Lecture et rencontre d'Alexandre Voisard


La femme de sa vie, ses proches et ses amis l'appellent Coco, et c'est vrai que c'en est un drôle, loustic dès son adolescence et chenapan à couteaux, jeune pillard des siens et saute-frontières du temps de guerre risquant sa peau à des jeux très dangereux, que cet Alex sacripant dont la chronique jurassienne accoutume de parler en termes désormais légendaires, célébrant le poète national de l'indépendance qui le vit lire ses poèmes devant de vastes foules.
On le savait pourtant: Alexandre Voisard n'a rien du Monument classé. Mais à lire Le mot Musique ou l'enfance
d'un poète
, voici la vie même qui ressuscite, de toute une tribu d'A joie. Et c'est en ces terres, entre Porrentruy et Belfort, dans la ferme de Courtelevant où son épouse passa sa propre enfance, que le poète évoque son besoin de se livrer.

« Il y a très longtemps que je pensais à cette autobiographie, pour rendre plus explicites les événements fondateurs à travers lesquels j'ai passé », explique Alexandre Voisard. « Mon parcours a toujours fait jaser, On avait conscience que j'avais eu un destin singulier, et j'ai souvent eu la sensation d'être incompris. Or le problème était d'extraire, de toute une profuse matière, ce qui est réellement porteur de sens. Il y avait donc un grand travail de décantation à faire. La mort du père, en 1998, a été une première injonction à l'écriture, mais il m'a fallu des années pour trouver le ton juste et la bonne distance. »

Si l'ouverture du livre est consacrée à la mort du père, puis à l'évocation des figures hautes en couleur de ses aïeux Voisard et Jolidon, Le mot Musique est également un chant à la nature, nommée par le père comme l'E ternel au jardin originel, et une façon pour l'écrivain de sentir ses racines.

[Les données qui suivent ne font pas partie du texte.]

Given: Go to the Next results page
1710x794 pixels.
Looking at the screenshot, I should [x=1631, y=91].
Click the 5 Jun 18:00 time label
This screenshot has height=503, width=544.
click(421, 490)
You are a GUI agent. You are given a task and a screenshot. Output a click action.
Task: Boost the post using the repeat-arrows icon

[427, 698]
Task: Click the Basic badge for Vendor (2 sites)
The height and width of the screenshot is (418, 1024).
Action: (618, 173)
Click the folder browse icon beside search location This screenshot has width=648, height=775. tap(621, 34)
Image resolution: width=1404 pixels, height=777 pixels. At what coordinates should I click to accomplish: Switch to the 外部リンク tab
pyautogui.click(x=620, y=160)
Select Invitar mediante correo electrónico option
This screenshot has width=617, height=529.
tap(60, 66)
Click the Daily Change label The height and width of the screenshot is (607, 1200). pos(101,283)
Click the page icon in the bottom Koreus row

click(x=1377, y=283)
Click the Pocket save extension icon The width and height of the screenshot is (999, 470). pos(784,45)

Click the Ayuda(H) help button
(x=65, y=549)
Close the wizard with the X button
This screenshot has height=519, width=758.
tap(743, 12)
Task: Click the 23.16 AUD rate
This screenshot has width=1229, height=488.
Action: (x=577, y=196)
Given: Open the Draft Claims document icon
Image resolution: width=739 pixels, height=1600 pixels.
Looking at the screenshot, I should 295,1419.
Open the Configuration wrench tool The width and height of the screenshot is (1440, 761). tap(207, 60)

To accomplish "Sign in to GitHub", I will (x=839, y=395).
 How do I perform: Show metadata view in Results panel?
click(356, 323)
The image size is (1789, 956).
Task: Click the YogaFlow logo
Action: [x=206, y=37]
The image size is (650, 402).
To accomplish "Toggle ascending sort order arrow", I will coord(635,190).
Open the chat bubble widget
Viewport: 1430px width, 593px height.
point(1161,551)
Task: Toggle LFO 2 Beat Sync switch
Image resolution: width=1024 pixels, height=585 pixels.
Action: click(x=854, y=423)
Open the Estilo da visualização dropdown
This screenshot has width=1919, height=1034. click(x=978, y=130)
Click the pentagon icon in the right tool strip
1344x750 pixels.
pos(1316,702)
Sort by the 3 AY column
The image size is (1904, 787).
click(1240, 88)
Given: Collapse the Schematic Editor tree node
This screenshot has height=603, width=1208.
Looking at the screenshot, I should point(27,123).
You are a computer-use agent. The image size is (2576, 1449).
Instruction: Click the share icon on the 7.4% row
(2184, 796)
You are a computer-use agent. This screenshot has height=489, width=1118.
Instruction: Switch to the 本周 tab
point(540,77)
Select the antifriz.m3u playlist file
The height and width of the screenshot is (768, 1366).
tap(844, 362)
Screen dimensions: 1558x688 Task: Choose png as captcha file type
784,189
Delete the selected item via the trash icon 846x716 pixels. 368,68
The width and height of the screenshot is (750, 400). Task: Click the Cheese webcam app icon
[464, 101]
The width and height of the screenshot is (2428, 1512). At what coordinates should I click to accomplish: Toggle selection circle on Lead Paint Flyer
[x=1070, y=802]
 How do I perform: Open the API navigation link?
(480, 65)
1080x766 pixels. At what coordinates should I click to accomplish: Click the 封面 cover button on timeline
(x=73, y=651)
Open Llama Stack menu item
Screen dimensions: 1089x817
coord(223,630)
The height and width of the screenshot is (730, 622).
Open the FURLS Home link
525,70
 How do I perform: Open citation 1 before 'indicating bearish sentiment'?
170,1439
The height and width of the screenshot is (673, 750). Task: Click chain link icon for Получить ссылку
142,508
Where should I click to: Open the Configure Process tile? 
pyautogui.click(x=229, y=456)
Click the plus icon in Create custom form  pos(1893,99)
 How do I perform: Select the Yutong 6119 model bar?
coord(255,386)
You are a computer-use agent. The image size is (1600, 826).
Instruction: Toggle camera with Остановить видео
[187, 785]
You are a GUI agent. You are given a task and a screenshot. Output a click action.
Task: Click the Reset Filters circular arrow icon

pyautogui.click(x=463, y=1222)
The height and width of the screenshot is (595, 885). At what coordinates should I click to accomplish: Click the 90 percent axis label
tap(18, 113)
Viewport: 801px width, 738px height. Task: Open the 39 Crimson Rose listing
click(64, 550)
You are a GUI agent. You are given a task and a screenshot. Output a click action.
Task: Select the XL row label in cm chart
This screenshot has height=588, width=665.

« Mon enracinement dans ce pays remonte à ma première perception du monde, dans une enfance de sauvageon marquée par la conscience immédiate d'une solidarité entre les êtres et les choses. De tout temps, j'ai tenté de conformer un paysage intérieur, qui s' est constitué en moi, au paysage réel. Il y a là comme une espèce de mystique d'appartenance. J'ai toujours eu le sentiment d'avoir de la boue de mon pays sous mes talons. Ce pays c'est l'A joie, ou plus précisément le flanc de la montagne, qui descend vers la plaine et les rivières. C'est du flanc de la montagne que tout part: le rêve, le regard et le corps. »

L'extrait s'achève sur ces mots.